テレビが震災特番で伝えた3.11から10年の重み 「美談」を安易に持ち出さず、外さなかった本質
スタジオでは「Nスタ」の井上貴博アナとホラン千秋さんが、「定点映像で見る被災地10年の歩み」を紹介。さらに、サンドウィッチマンの10年にわたる支援活動とインタビュー、MISIAさんが現地をめぐって被災者と交流、牛乳瓶に海産物を詰めた宮古名物「瓶ドン」での復興、迫りくる南海トラフ巨大地震と津波の脅威などをピックアップしました。
自ら「奇跡」を否定する被災者たち
なかでも目を引いたのは、震災後に口を閉ざしていた子どもたちが10年後の今、当時を語るインタビュー。
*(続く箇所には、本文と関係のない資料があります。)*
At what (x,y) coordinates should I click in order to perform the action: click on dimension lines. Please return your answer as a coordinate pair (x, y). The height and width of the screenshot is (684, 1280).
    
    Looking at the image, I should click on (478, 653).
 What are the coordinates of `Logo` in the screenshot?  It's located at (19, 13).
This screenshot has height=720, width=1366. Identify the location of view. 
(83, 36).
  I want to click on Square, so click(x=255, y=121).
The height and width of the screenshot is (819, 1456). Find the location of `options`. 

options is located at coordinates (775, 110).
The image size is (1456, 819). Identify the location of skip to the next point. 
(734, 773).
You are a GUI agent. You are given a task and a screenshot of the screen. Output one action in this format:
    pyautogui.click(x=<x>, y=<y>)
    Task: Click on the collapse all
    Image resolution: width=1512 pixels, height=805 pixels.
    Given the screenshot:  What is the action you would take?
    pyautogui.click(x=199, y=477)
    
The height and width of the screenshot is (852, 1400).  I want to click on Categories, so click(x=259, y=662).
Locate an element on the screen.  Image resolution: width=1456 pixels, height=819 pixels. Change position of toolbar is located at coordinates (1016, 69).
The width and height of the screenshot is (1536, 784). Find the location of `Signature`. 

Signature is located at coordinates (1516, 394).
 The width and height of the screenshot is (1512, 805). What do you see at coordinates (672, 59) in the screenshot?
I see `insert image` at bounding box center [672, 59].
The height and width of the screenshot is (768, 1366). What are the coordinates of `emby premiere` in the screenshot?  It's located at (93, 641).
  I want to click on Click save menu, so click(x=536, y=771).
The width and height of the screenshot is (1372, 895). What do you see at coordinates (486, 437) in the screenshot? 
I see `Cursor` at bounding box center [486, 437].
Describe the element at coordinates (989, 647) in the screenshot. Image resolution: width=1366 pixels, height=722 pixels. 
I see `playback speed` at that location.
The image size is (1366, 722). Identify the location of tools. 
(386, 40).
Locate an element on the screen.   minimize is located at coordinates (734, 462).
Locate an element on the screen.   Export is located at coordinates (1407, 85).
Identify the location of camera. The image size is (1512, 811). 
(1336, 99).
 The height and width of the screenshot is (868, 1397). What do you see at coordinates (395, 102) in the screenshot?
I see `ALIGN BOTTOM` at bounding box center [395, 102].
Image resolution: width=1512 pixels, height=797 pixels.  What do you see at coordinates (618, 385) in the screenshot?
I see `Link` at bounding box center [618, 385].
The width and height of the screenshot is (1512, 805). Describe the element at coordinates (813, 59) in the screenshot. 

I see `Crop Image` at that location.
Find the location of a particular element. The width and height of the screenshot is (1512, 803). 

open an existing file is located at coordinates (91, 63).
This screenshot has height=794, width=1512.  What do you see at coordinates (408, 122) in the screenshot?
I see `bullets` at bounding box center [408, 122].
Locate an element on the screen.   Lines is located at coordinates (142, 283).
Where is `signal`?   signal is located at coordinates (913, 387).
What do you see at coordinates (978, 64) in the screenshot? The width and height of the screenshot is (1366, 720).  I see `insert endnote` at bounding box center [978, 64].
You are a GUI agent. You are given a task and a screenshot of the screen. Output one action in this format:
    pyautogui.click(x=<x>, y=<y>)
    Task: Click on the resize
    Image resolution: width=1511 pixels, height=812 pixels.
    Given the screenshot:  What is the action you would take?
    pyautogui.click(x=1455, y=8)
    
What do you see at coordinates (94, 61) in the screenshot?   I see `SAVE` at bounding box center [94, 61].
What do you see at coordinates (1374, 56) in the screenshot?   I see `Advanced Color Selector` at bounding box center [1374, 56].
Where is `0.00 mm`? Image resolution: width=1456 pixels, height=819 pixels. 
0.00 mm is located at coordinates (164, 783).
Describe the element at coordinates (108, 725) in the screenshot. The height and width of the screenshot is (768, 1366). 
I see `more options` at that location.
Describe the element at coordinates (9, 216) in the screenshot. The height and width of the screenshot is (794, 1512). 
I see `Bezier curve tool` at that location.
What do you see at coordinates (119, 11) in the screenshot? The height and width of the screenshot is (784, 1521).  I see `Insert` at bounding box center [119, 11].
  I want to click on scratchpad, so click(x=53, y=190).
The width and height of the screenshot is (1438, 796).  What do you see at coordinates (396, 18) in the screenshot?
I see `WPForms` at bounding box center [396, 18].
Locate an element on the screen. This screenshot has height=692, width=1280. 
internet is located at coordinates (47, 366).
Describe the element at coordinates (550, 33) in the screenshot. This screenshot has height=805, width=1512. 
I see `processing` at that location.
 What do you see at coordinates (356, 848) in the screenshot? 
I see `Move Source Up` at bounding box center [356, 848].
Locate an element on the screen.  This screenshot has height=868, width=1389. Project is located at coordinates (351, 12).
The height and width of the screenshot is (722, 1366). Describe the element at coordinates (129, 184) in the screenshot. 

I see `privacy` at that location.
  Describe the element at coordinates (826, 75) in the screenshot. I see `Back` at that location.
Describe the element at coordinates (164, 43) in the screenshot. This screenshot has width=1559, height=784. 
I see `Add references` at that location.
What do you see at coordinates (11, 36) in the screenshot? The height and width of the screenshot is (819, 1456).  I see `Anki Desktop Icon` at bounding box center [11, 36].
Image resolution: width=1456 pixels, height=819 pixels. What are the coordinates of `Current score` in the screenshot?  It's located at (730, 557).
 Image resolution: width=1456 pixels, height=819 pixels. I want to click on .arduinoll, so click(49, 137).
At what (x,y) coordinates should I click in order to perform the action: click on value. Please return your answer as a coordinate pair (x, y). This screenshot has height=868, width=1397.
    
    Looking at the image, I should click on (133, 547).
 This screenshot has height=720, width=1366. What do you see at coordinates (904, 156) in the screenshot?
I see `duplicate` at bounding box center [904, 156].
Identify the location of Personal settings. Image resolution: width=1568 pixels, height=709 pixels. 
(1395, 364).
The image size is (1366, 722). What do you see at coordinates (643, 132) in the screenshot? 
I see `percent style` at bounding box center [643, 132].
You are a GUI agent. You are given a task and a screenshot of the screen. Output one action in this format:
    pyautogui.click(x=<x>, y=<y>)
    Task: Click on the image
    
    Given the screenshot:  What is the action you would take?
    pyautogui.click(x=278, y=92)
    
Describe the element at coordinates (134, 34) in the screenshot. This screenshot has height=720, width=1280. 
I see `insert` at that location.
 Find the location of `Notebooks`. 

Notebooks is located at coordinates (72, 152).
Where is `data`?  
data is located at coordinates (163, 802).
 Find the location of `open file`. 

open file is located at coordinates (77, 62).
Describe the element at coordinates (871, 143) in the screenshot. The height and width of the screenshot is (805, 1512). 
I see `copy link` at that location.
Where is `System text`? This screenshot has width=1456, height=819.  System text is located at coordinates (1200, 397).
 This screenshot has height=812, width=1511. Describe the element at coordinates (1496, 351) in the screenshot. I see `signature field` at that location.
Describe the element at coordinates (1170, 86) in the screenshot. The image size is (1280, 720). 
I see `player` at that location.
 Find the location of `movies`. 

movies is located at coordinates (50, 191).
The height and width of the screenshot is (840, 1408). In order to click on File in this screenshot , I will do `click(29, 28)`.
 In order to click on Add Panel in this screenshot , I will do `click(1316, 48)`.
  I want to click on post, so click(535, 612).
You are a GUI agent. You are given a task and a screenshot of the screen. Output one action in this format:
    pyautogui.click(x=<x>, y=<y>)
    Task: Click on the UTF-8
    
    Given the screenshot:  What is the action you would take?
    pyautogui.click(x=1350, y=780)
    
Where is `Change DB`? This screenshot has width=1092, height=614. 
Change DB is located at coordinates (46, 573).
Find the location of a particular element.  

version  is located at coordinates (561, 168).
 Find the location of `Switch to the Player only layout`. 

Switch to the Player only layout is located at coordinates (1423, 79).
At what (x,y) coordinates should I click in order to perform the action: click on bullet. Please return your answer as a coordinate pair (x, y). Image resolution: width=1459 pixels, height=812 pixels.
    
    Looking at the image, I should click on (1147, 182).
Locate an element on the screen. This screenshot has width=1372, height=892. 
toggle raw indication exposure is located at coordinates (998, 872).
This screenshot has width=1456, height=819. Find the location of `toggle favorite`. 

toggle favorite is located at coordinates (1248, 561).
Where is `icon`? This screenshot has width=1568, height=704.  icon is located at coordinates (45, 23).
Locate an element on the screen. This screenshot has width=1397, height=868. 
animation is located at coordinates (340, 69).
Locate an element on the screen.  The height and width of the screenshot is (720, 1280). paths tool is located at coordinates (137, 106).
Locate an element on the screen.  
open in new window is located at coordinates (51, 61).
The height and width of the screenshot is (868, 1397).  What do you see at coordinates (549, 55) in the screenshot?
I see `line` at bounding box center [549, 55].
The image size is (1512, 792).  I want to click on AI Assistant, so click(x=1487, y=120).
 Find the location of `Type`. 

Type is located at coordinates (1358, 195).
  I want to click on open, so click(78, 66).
家族7人を亡くした9歳少年は「震災は自分のアイデンティティーの1つとして一生残っていくんだろうなと思っています」とたくましく語り、9日間がれきに埋もれたあとに生還して「奇跡」と言われた16歳高校生は「すぐ避難できる場所にいたのにしなかったことでいろいろな人に迷惑をかけてしまい、今でも後悔していることを伝えたい」と自ら美談を打ち消す勇気を見せました。
さらに、小学生全員を避難させて命を救ったことで「釜石の奇跡」と呼ばれた当時中学生だった女性が、現在は震災を伝える「いのちをつなぐ未来館」で語り部として活動していることを紹介。女性は「ほめられるような避難をしていないし、たまたまが重なって助かっただけ。自分自身もっともっと防災の勉強をして、この町の人たちのためになる向こう10年でありたい」とコメントしていました。小学生たちが助かったのは、防災を教えてくれた教師や地域の人々のおかげであり、「美談として語り継ぐべきではない」というスタンスなのです。
この映像を受けた井上貴博アナは神妙な表情で、「“奇跡”という言葉を私自身、使ってしまうところはありますが、美談として終わらせるのではなく、やはり後悔がある。次の世代にその後悔をしてほしくないんだ……すごく響く言葉でしたね。(防災などの発信をする際は)ぜひこのテレビメディアというものも利用していただければ、と感じます」と語りました。
美談にするため、安易に“奇跡”という言葉を使って本質から外れていく。そんなメディアの悪癖に自ら斬り込んでいるところに誠実さを感じさせたのです。